• [Information shown]:
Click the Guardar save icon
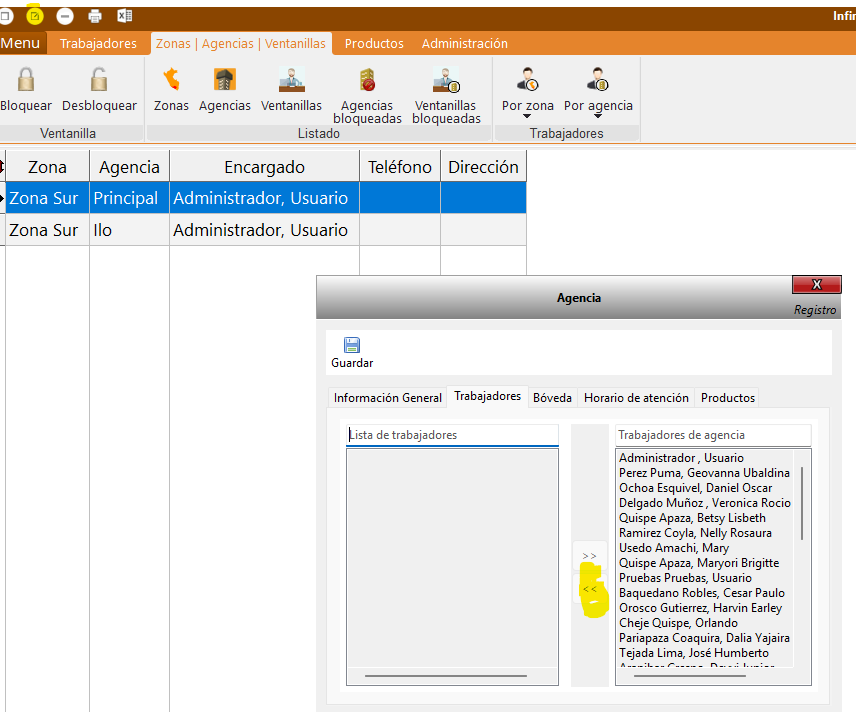(x=352, y=346)
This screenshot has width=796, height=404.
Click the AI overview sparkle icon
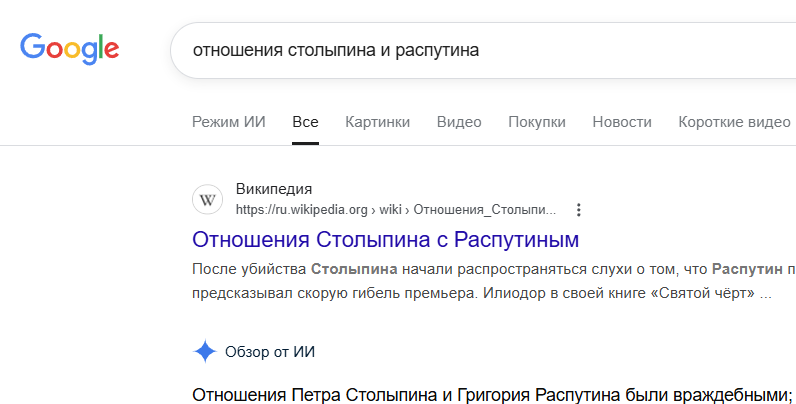pyautogui.click(x=205, y=351)
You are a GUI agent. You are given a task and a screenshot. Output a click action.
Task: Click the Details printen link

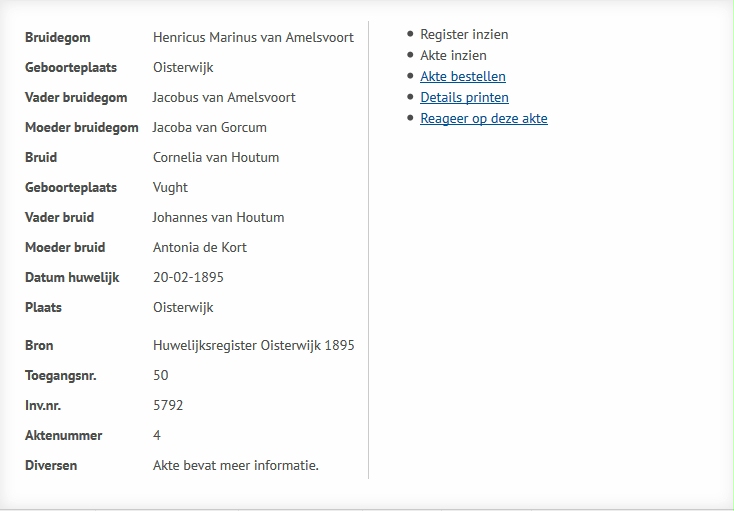coord(464,97)

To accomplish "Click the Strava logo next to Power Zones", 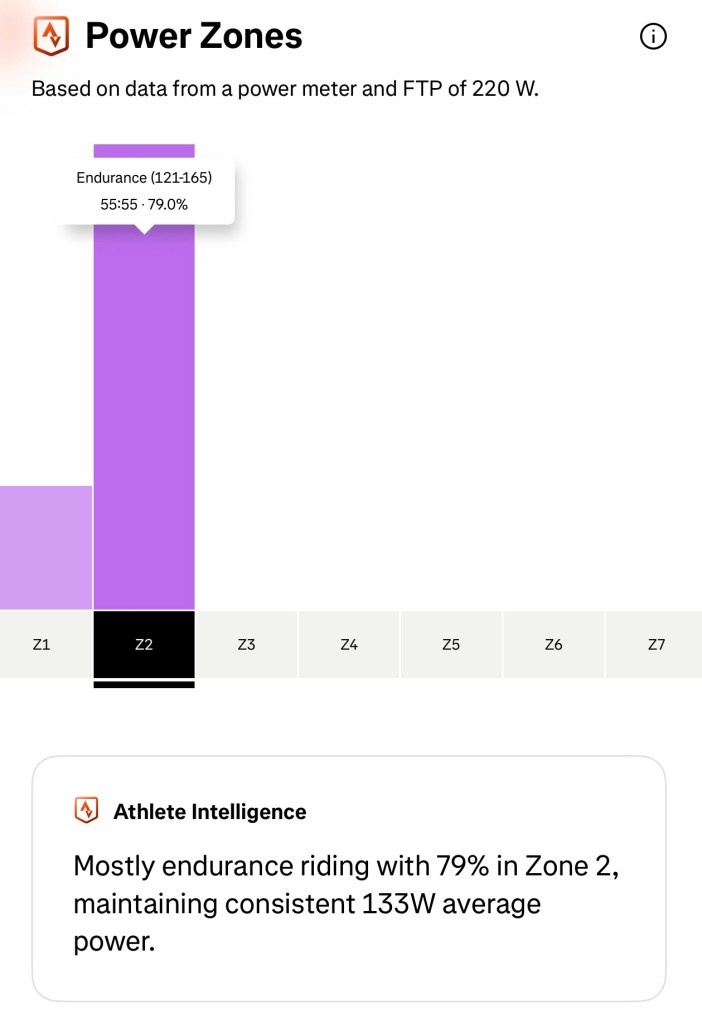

• [Task brief]: Copy out, unchanged, the span of lines beginning with the one that includes "You are a GUI" and running through the final line of the material above. Leave the pictures out.

• [Result]:
You are a GUI agent. You are given a task and a screenshot. Output a click action.
Task: Click the Details printen link

coord(464,97)

To accomplish "Click the Strava logo next to Power Zones", 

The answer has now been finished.